Jakarta, Aktual.com — Kinerja Kejaksaan Agung di bawah koordinasi Muhammad Prasetyo terus mendapat sorotan masyarakat. Dalam penanganan beberapa kasus, Prasetyo dinilai tidak kompeten, bahkan cenderung sarat kepentingan politik.

Demikian disampaikan Direktur Indonesia Public Policy Institute Agung Suprio. Contoh kasusnya, menurut Suprio adalah dugaan korupsi dana Bantuan Sosial Pemerintah Provinsi Sumatera Utara serta kasus ‘pemufakatan’ jahat yang menyeret mentan Ketua DPR Setya Novanto (Setnov) dan eks Presiden Direktur PT Freeport Indonesia Maroef Sjamsoeddin.

Pada kasus Bansos, sampai saat ini pihak Kejagung belum bisa merilis berapa kerugian negara. Sedangkan perkara Setnov pun tidak jelas bagaimana konstruksi pelanggaran hukumnya.
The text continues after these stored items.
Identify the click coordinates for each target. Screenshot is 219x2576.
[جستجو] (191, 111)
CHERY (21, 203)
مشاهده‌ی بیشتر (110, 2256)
“Jaksa memang harus dapat buktikan adanya kerugian negara atau memang ada tindak pidana yang melanggar peraturan. Jika unsur-unsur tadi tidak ditemukan secara jelas maka dikhawatirkan politik jadi panglima, bukannya hukum,” papar Agung, di Jakarta, Senin (8/2).

Tak hanya dua kasus itu. Agung juga menyinggung soal pelaporan Kepala Subdirektorat Penyidik Tindak Pidana Korupsi Kejagung, Yulianto ke Bareskrim Polri ihwal pesan singkat bernada ancaman, yang menurut mereka dikirim oleh Bos MNC Grup Hary Tanoesoedibjo (HT).

Dia berpendapat bahwa sikap anak buah Prasetyo itu terlalu berlebihan. Padahal jelas, Koprs Adhyaksa punya setumpuk kasus yang belum terselesaikan. Kalaupun kasus SMS sampai masuk ke meja hijau, pihak Kejaksaan belum tentu bisa menang.

“Nanti dikhawatirkan akan kalah di pengadilan. Selain itu jika setiap sms tidak bernada ancaman selalu dilaporkan ke polisi, maka tentunya pihak kejaksaan akan selalu disibukkan dengan kegiatan pelaporan SMS,” kata dia.

Perlu diketahui, penanganan kasus korupsi Pemprov Sumut yang digarap Kejagung, hampir masuk tahap persidangan dengan tersangka Eddy Sofyan. Namun itu hanya sebagian kecil dari penyelewengan dana Bansos Pemprov Sumut.

Bayangkan saja, tahun anggaran 2012 Pemprov Sumut mengalokasikan anggaran belanja Bansos dan Hibah sebesar Rp 2.172.530.902.000. Namun, Kejagung hanya menemukan adanya kerugian negara sejumlah Rp 7 miliar.

Untuk kasus pemufakatan jahat yang masih tahap penyelidikan, dimana perkembangan terakhirnya adalah pemeriksaan terhadap Setya Novanto, Kamis (4/2). Pemeriksaan itu untuk mengkonfirmasi soal tiga pertemuan antara Setnov dengan Maroef Sjamsuddin.

Sementara masalah SMS, Jaksa Agung dan Yulianto diketahui baru saja dilaporkan oleh HT juga ke Bareskrim Polri pada Jumat pekan lalu.